Das würde noch eine jährliche Zunahme der Bevölkerung von rund 16’000 Menschen erlauben. Tatsächlich aber könnte die Bevölkerung immer noch um rund 30’000 Personen jährlich zunehmen, weil noch ein Geburtenüberschuss von rund 15’000 dazu kommt.

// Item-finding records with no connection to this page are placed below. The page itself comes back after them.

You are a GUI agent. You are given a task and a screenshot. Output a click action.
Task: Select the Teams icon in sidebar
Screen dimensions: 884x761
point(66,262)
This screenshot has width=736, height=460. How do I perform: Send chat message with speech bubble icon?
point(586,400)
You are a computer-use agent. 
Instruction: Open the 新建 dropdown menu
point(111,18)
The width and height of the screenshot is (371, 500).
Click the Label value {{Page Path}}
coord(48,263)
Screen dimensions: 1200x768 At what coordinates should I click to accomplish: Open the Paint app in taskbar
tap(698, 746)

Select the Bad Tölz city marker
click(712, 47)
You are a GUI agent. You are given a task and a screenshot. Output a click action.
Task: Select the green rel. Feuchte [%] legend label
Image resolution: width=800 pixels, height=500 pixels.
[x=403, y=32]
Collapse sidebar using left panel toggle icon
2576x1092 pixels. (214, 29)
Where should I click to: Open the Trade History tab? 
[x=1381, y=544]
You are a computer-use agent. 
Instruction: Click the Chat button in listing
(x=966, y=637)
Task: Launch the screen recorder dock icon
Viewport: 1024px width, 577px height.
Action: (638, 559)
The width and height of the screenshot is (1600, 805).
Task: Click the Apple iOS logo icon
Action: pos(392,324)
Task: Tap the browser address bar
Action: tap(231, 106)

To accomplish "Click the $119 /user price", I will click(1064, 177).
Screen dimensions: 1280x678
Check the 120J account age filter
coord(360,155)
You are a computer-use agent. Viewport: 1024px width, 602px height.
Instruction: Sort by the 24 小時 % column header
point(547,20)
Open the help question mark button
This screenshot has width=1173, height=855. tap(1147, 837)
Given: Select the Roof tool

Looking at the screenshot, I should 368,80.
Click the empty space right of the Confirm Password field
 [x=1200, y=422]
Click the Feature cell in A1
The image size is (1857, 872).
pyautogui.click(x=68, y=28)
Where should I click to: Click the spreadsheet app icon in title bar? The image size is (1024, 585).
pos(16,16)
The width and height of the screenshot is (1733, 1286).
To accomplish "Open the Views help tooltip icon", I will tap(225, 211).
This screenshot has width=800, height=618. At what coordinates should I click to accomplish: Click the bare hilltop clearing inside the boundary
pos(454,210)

In einem «Korrigenda» berichtigt die NZZ am 2. Oktober ihren eigenen Zahlensalat: «Tatsächlich bezieht sich der Plafond von maximal 0,2 Prozent nur auf das Wachstum infolge Zuwanderung, nicht auf den Geburtenüberschuss.» Dass dieser etwa ebenso gross ist wie der erlaubte Zuwanderungssaldo erwähnt die NZZ nicht.
Schwache Beweisführung
Der vernichtende Titel «Zahlensalat bei Ecopop» wird im NZZ-Artikel nur schwach gestützt. Bereits der Untertitel verspricht wenig Substanzielles: «Das Bevölkerungswachstum ist nicht alleine für das Wachstum der Siedlungsfläche verantwortlich». Das ist ein plumper rhetorischer Trick: Man schiebt dem Kritisierten übertreibende Aussagen in den Mund, welche dieser nie gemacht hat. In keiner Publikation von Ecopop und in keiner Rede von Ecopop-Leuten habe ich je die Behauptung gelesen oder gehört, das Wachstum der Siedlungsfläche sei allein auf das Wachstum der Bevölkerung zurück zu führen.
Das Wachstum von Bevölkerung und Siedlungsfläche würden «mitnichten immer korrelieren», fährt die NZZ fort. Als Beweis führt sie die Kantone Jura und Uri an, wo das Wachstum der Siedlungsflächen «vergleichsweise hoch» war, obwohl die Bevölkerung nicht wuchs.
Die NZZ zitiert eine Raumplanungsspezialistin, die hinter einige Ecopop-Aussagen «ein grosses Fragezeichen» setze. Doch mit konkreten, «richtigen» Zahlen wartet sie nicht auf.
Weiteres «starkes» Argument der NZZ für den «Zahlensalat» bei der Ecopop: Die Siedlungen hätten sich nicht auf Kosten der Wälder ausgedehnt, sondern «besonders auf Kosten von Landwirtschaftsflächen». Deshalb würde, anders als die Ecopop sage, «nicht in erster Linie die Natur unter der Siedlungsentwicklung leiden».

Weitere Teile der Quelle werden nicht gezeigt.